O presidente Donald Trump prometeu pagar US$ 5 mil (R$ 25,5 mil) a cada adulto norte-americano caso os republicanos mantenham o controle da Câmara dos Representantes e do Senado nas eleições de novembro. A proposta levanta questionamentos sobre a legalidade do repasse, o custo total da operação e a origem dos recursos.
O custo para distribuir o valor a todas as 276,8 milhões de pessoas com mais de 18 anos nos Estados Unidos seria de US$ 1,4 trilhão (R$ 7,14 trilhões). Se o pagamento for limitado apenas a cidadãos norte-americanos, a cifra cai para US$ 1,27 trilhão. Qualquer desembolso desse tipo exigiria autorização do Congresso, pois a Constituição impede que o presidente utilize fundos do Tesouro sem verba aprovada por lei.
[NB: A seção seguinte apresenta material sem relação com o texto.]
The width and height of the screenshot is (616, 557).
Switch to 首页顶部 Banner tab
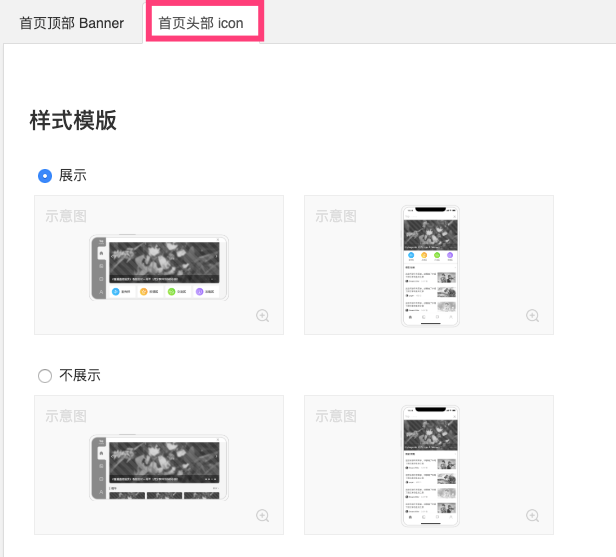click(x=72, y=23)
Economistas alertam que a medida pode impulsionar a inflação, que atualmente está em 3,4%, acima da meta de 2% do Banco Central. O cenário é agravado por pressões de preços causadas pelo choque energético da guerra com o Irã. Segundo pesquisa do Federal Reserve Bank de St. Louis, estímulos fiscais durante a pandemia elevaram a inflação no país em 2,6 pontos percentuais.
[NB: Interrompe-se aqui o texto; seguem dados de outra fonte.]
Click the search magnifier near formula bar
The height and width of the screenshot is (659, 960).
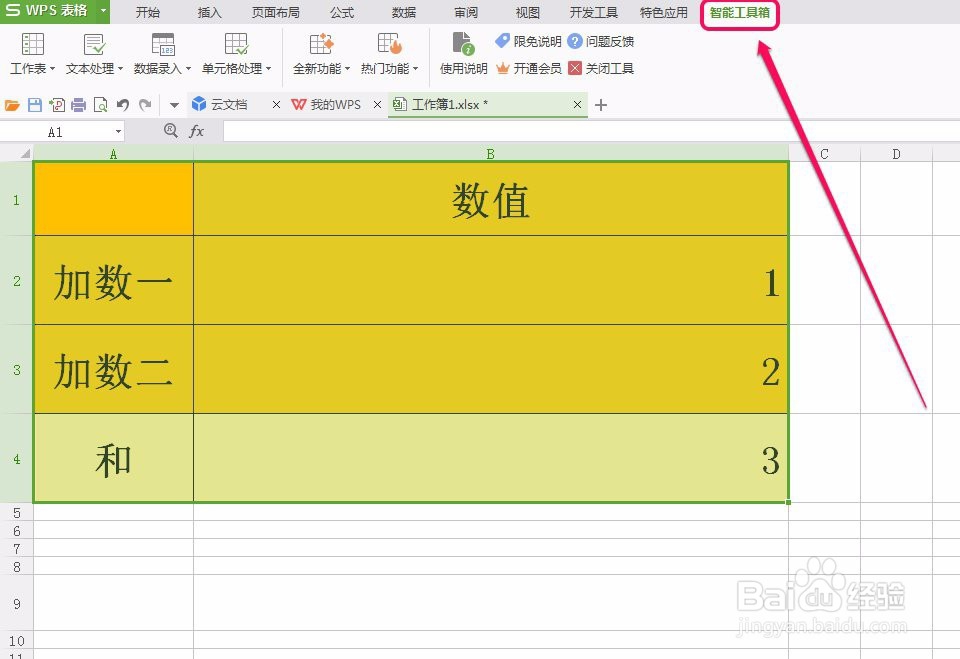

A arrecadação com tarifas aduaneiras não seria suficiente para financiar a promessa no curto prazo. O governo recolheu US$ 195 bilhões (R$ 996 bilhões) no ano fiscal de 2025, valor que levaria sete anos para cobrir o montante de US$ 1,4 trilhão. Além disso, a Suprema Corte anulou tarifas emblemáticas de Trump em fevereiro, resultando em receita aduaneira líquida negativa entre maio e julho.
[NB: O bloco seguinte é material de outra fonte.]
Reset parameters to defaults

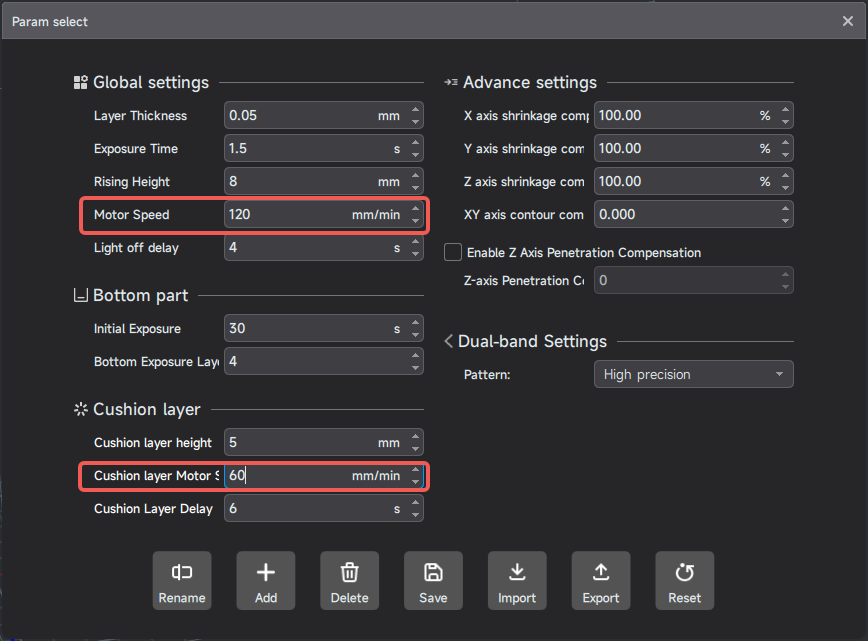[684, 580]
O governador da Califórnia, Gavin Newsom, criticou a proposta e chamou Trump de “homem mais corrupto que já ocupou o Salão Oval”. Newsom afirmou que o presidente tenta comprar votos com dinheiro financiado pelos contribuintes. O deputado Jamie Raskin, de Maryland, classificou a ação como um “suborno político” e descreveu a gestão como imprudente e disfuncional.